Last year, the German Federal Agency for Nature Conservation (BfN) issued 615 import permits for hunting trophies of endangered animals including 24 permits for lions, 26 for leopards, 15 for elephants, and five for cheetahs. The Red List shows that all populations of these four species is decreasing.
"It is absurd that quite a lot of trophies can be imported from strictly protected animals," Steffi Lemke, Parliamentary Director of the Green Party told Der Spiegel: "Many of the animals are threatened with extinction by poaching and the loss of habitat. In view of the dramatic situation with the species shrinkage Germany and Europe should rethink and stop the practice of trophy hunting.”
Germany, however, adheres to the EU laws on importing trophy hunting species.
Generally, all EU Member States, before they may issue import permits, ‘are required to ensure that the specimens were obtained legally, that the import is not detrimental to the conservation of the species concerned’ and, in the case of species such as rhino, elephant and lions, that the import will result in ‘significant and tangible conservation benefits’.
Conservationists and NGOs in Europe, though, are concerned that in practice these requirements are often not fulfilled and import permits continue to be issued for trophies to the detriment of the populations of wild animals.
One example is Tanzania’s elephant and lion populations, which have suffered devastating declines in recent years – elephants by 60% in the last five years and lions more than 60% between 1993 and 2014. The IUCN Red List notes that trophy hunting is one of the concerns for the dramatic decline in lions.
But unlike the US, the EU’s Scientific Review Group (SRG) authorised Member States in June last year to issue permits allowing the import of both elephant and lion trophies from Tanzania into the European Union.
The EU SRG’s decision to import trophies from Tanzania caused an international outcry. In a letter addressed to the European Commission and the Member State CITES Management Authority in November 2017, a number of conservation and welfare organisations urged the SRG to reconsider its policy “at the earliest opportunity” on hunting trophy imports from Tanzania into the European Union.

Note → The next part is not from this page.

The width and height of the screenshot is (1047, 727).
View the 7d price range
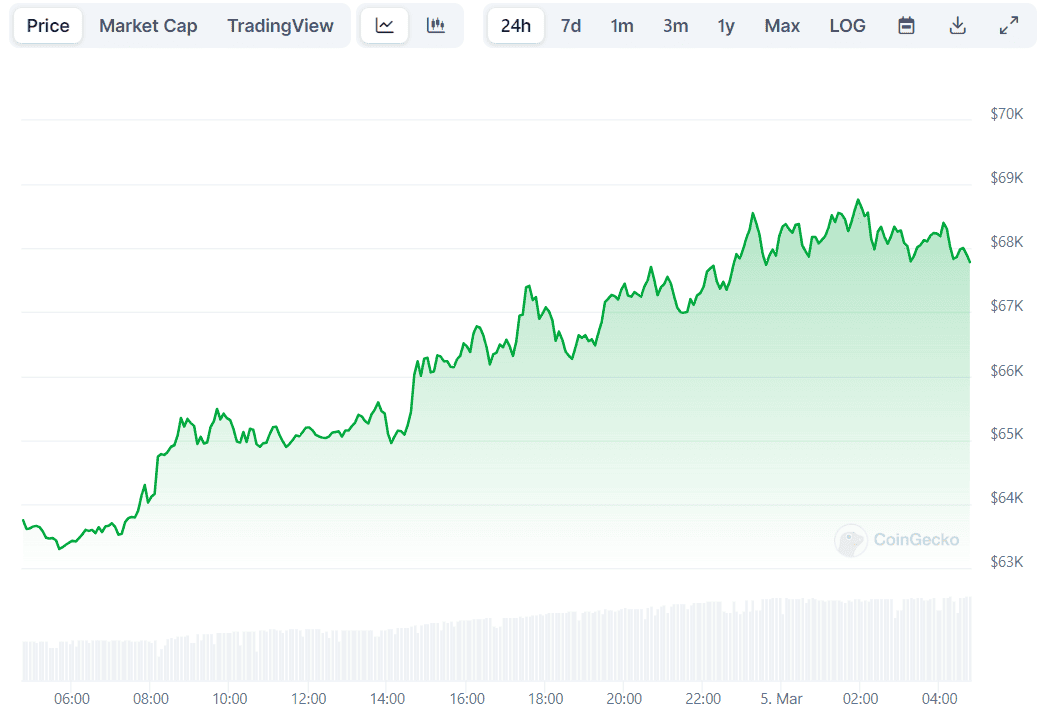tap(570, 26)
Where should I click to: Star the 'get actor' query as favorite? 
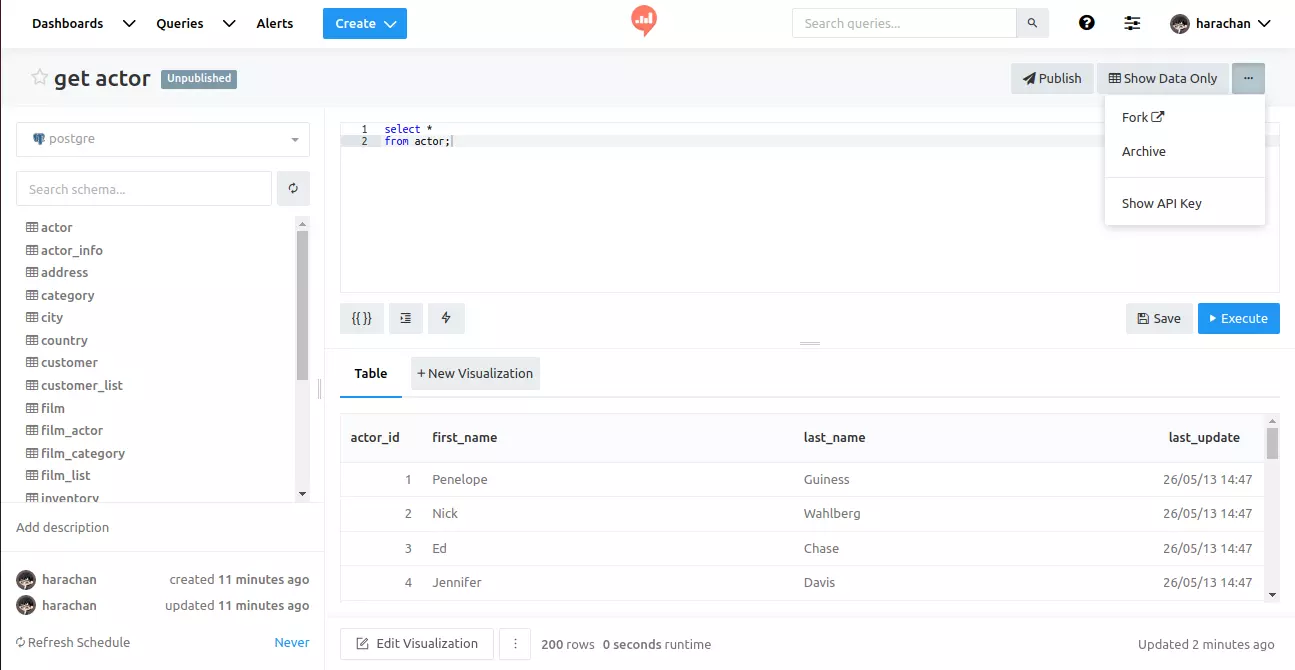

“But the EU continues to issue import permits for trophies from elephants, leopards, lions and many other species from Africa, even for populations that are in heavy decline,” says biologist Daniela Freyer and co-founder of ProWildlife, a German-based organisation that works to strengthen international wildlife regulations and implementation. “This,” she says, “is contrary to the precautionary principle, which is enshrined in EU laws, and the requirement that imports need to produce ‘significant and tangible conservation benefits’.”